▶ **Exercise brief**
Set out exactly, line by line, the stretch of data below that begins at the line containing "Where should I" and ends at the line containing "The height and width of the screenshot is (588, 1195).", with both ends kept.

(Data excerpts)
=-=-=

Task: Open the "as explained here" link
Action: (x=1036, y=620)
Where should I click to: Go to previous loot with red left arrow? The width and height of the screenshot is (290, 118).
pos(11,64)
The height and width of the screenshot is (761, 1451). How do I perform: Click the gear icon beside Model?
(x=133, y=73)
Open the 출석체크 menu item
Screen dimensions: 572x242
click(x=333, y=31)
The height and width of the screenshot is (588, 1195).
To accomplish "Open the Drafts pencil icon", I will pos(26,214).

=-=-=

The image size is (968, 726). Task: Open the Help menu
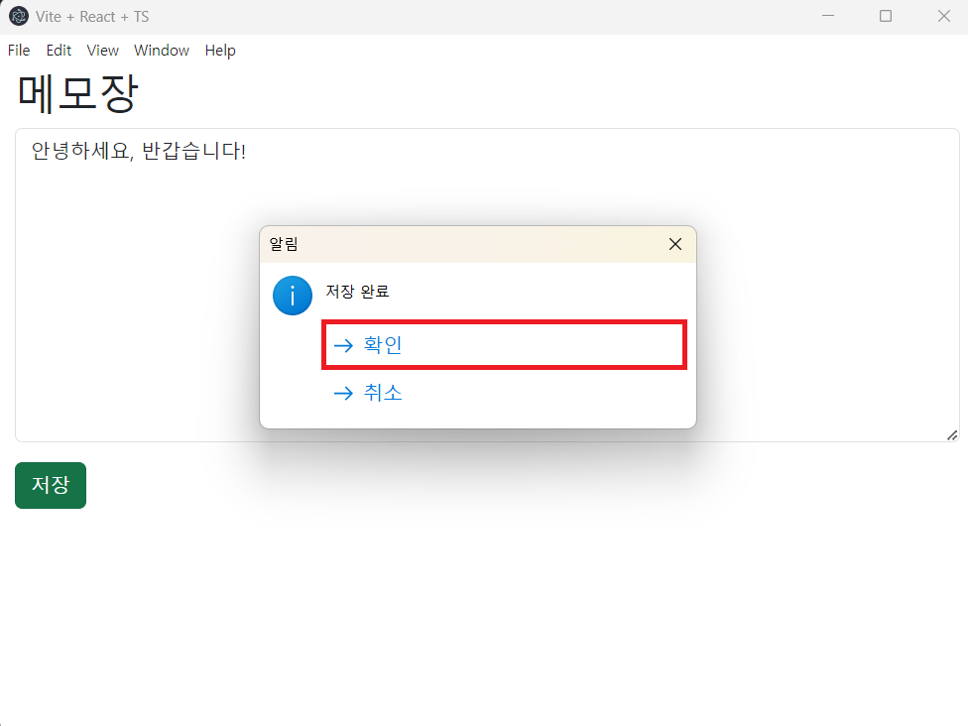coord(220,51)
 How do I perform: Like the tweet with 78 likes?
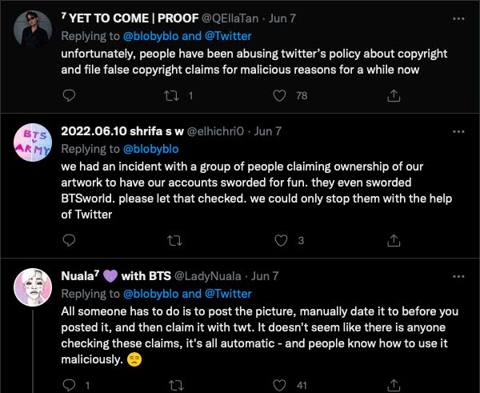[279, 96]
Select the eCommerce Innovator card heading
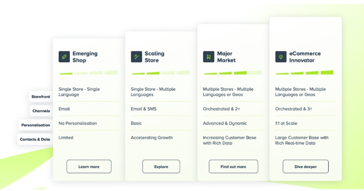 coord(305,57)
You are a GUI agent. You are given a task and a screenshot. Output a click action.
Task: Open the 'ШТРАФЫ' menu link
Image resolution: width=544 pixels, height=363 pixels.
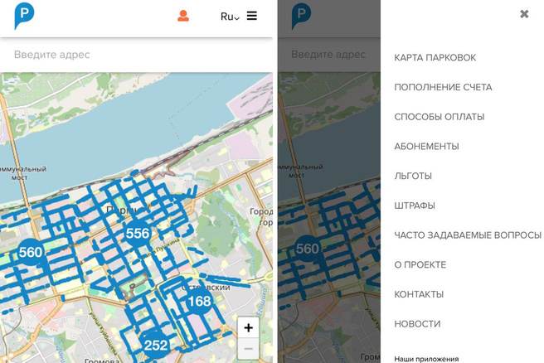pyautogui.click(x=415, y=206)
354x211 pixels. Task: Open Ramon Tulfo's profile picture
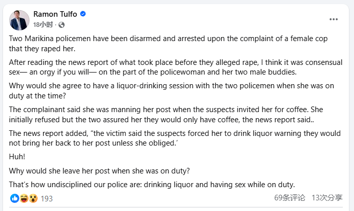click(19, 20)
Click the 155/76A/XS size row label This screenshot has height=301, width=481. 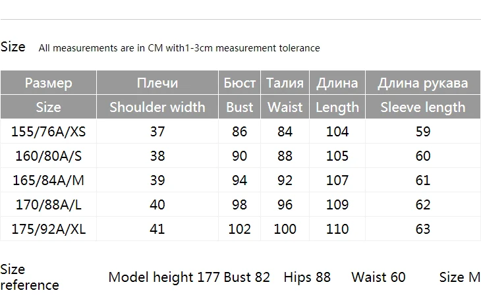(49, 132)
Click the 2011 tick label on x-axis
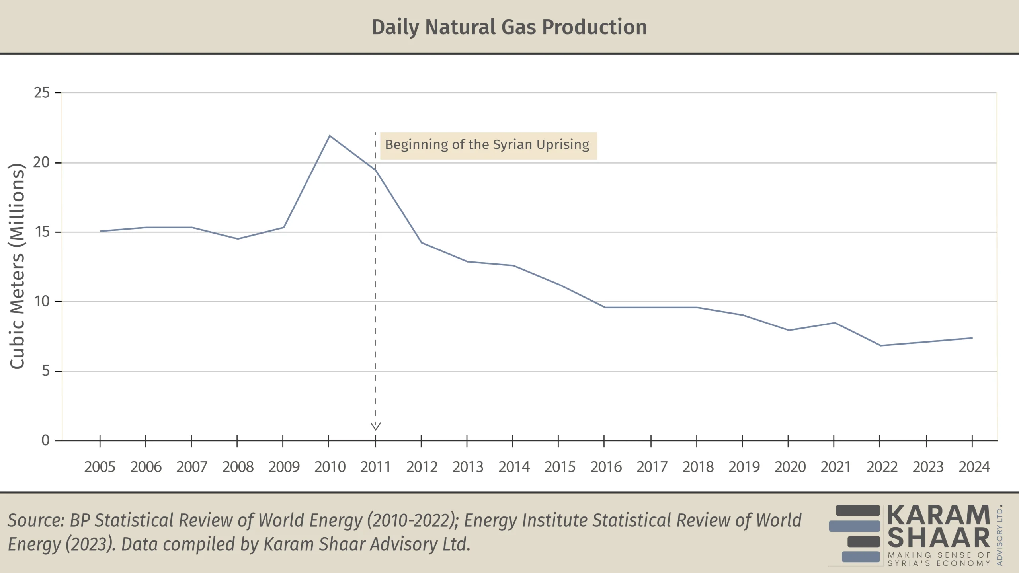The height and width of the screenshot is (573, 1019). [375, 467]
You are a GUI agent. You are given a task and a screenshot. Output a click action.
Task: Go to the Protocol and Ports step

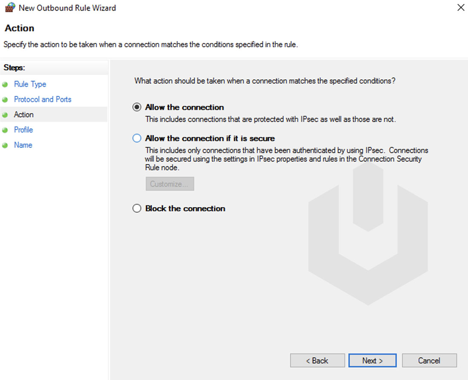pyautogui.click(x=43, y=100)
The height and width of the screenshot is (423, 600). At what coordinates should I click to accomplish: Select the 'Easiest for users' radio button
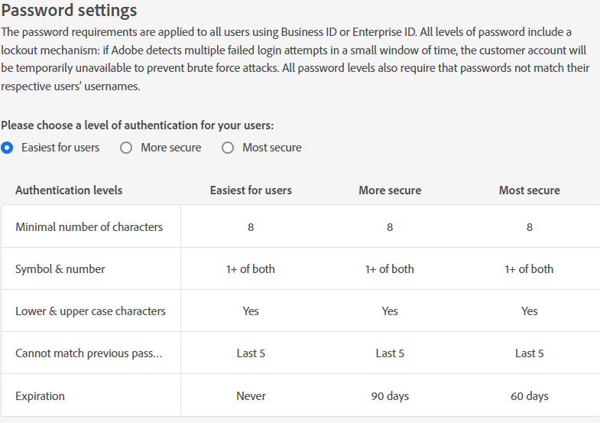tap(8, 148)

=-=-=

▶ **Answer to the problem**
Where should I click to: Go to previous loot with red left arrow? The width and height of the screenshot is (290, 118).
pos(11,64)
The height and width of the screenshot is (761, 1451). How do I perform: Click the gear icon beside Model?
(x=133, y=73)
Open the 출석체크 menu item
Screen dimensions: 572x242
click(x=333, y=31)
The height and width of the screenshot is (588, 1195).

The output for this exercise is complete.